- [WORK TASK]: Lines from the one containing "[Create your own" through the last line of the data are to be returned exactly, both ends included, minus any pictures.

====== SOURCE INFORMATION

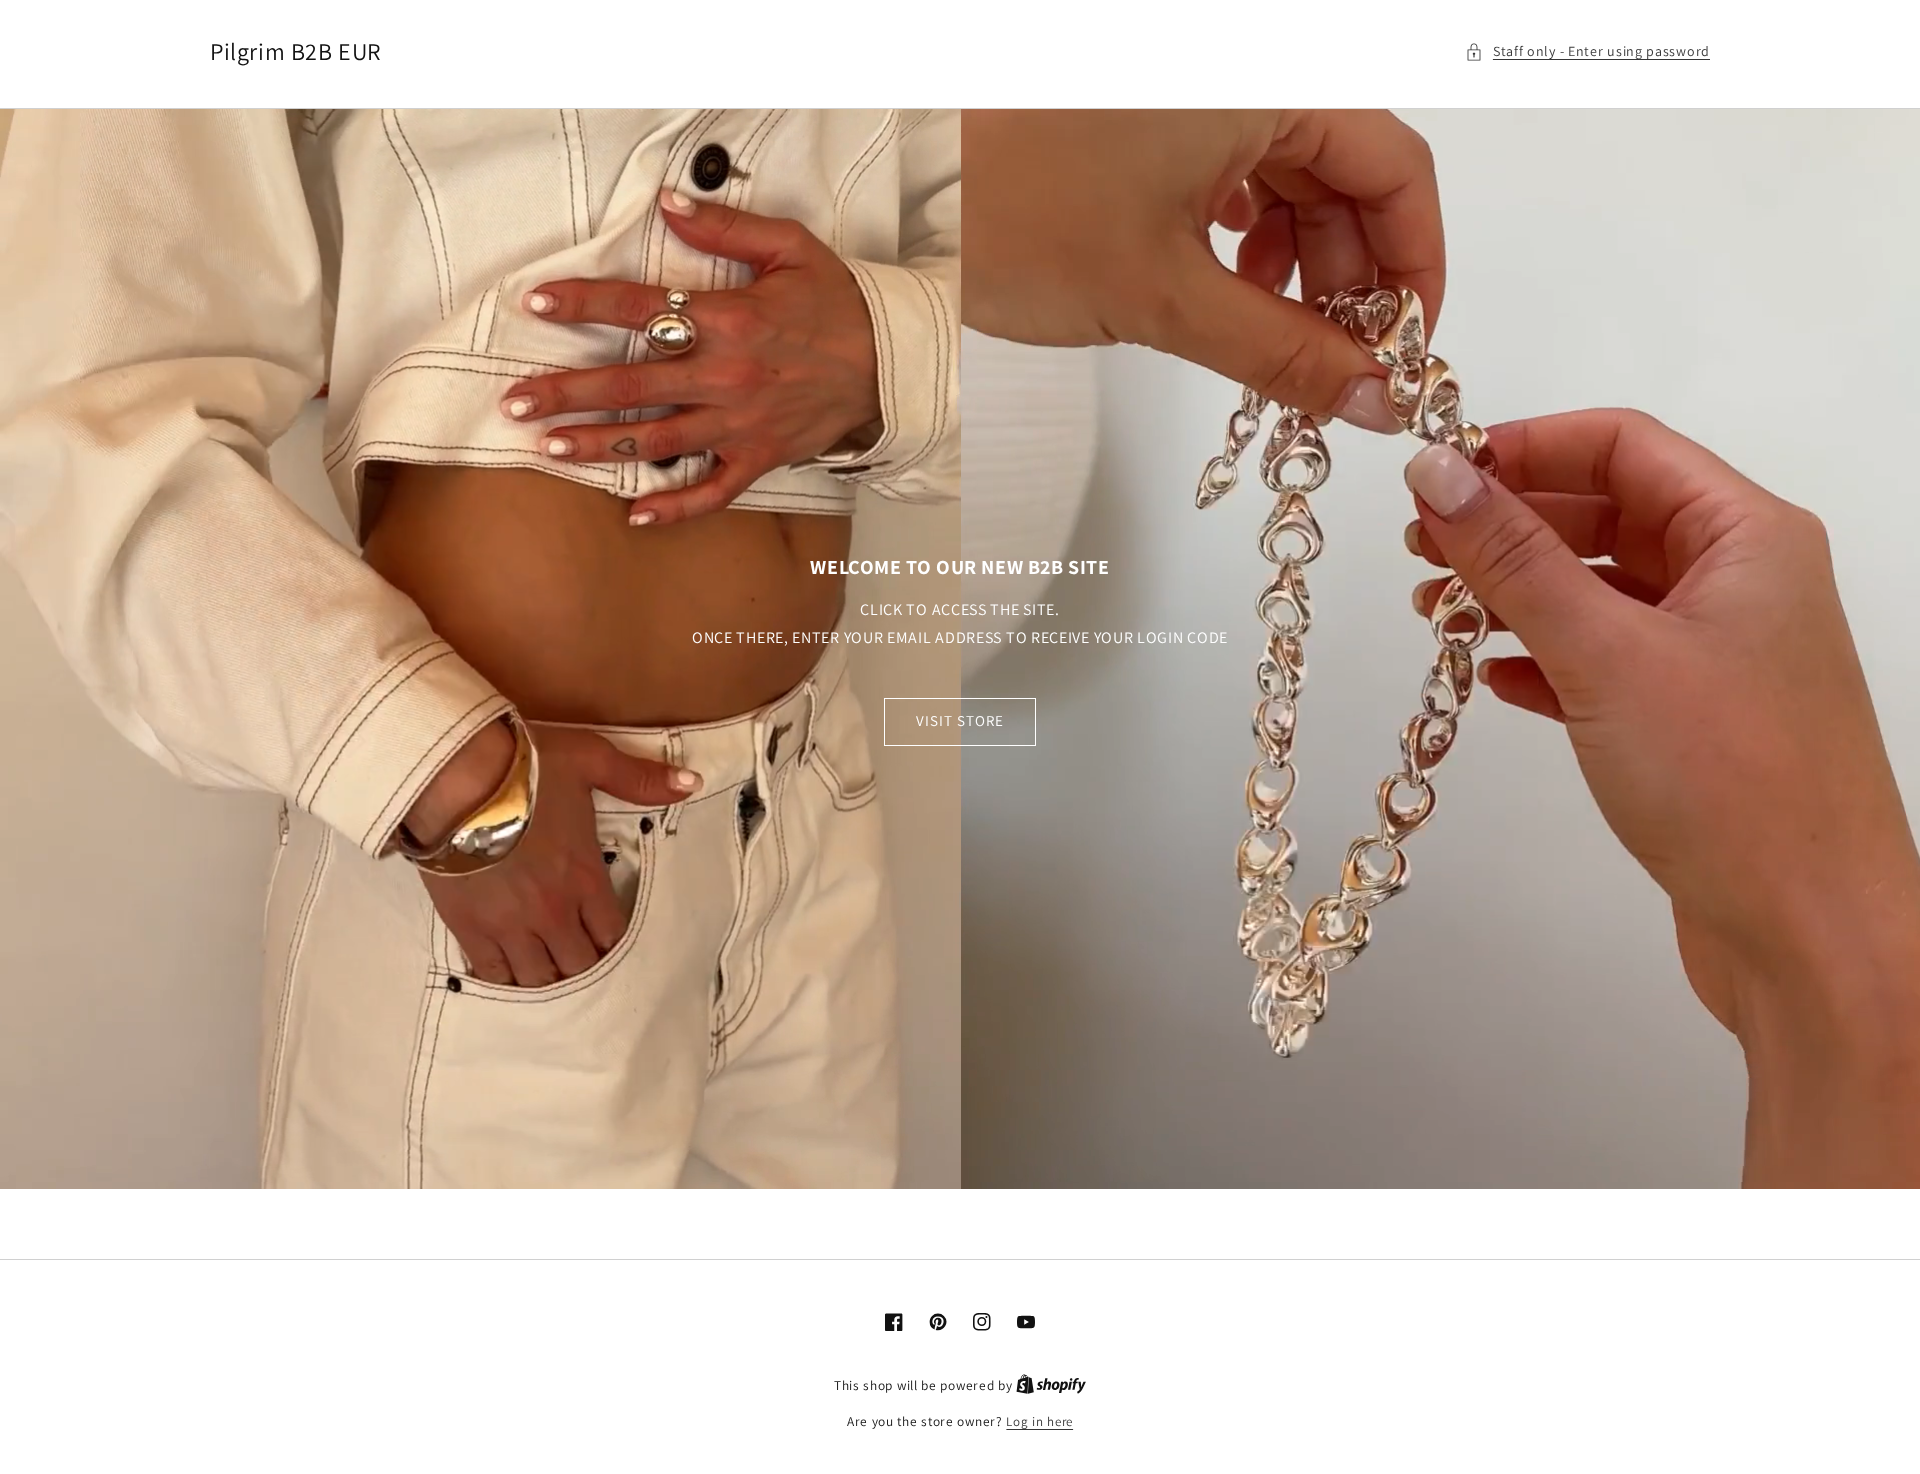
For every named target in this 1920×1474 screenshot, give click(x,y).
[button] (1587, 51)
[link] (960, 649)
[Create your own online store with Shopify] (1051, 1385)
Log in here (1039, 1421)
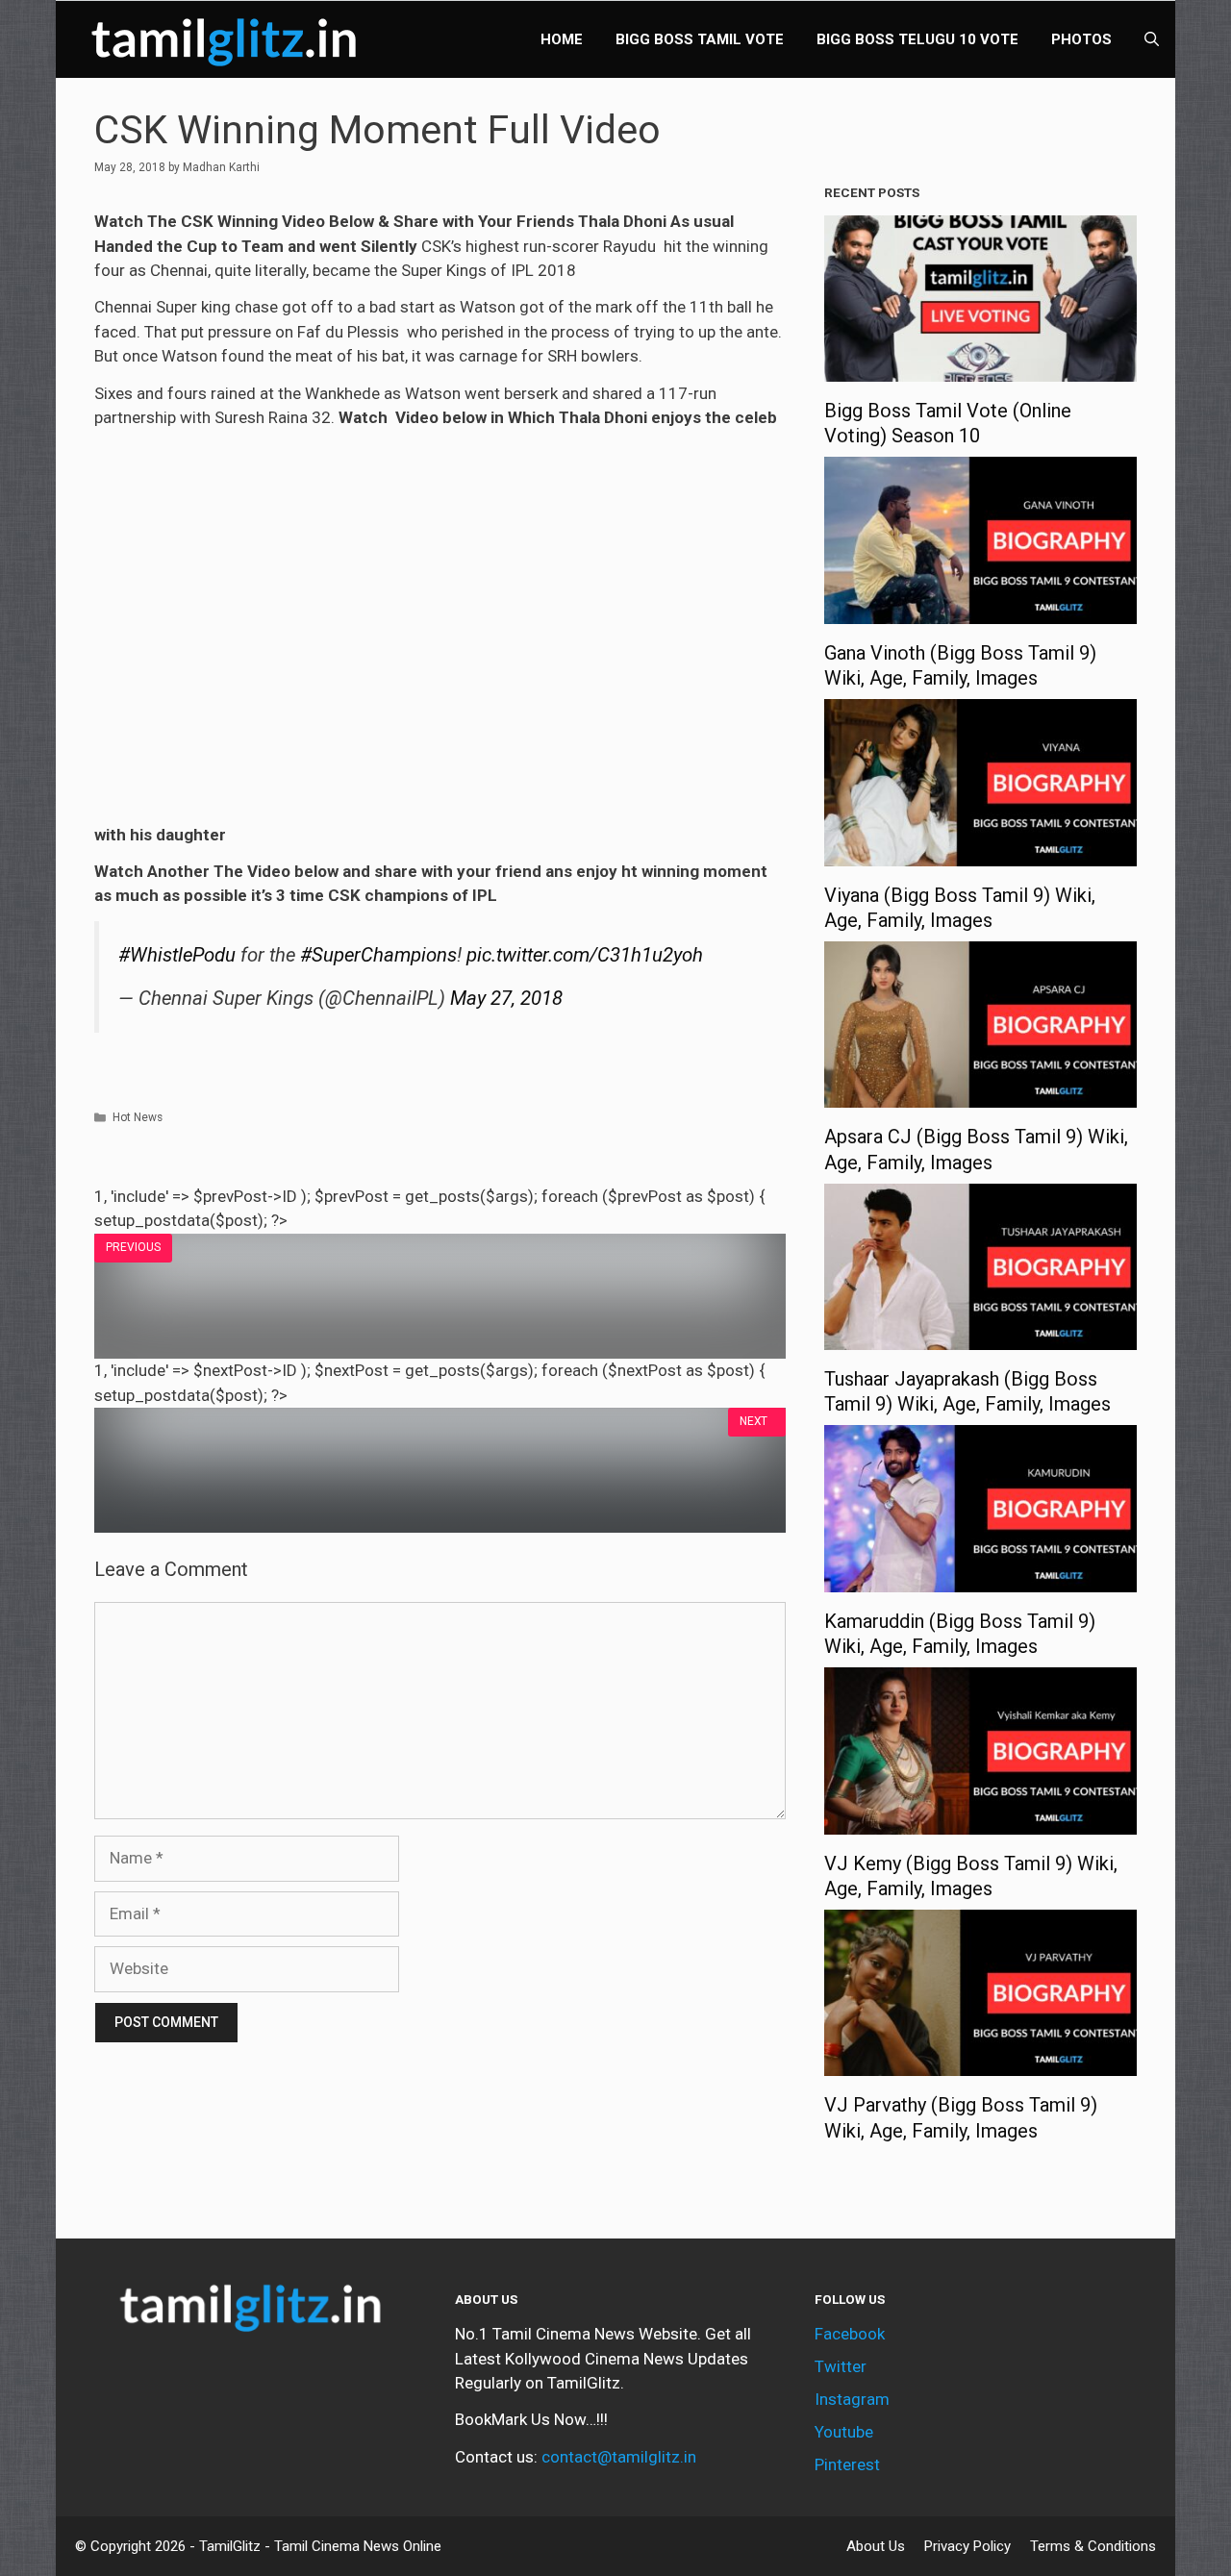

============

- [ANSWER]:
[Create your own online store with Shopify] (1051, 1385)
Log in here (1039, 1421)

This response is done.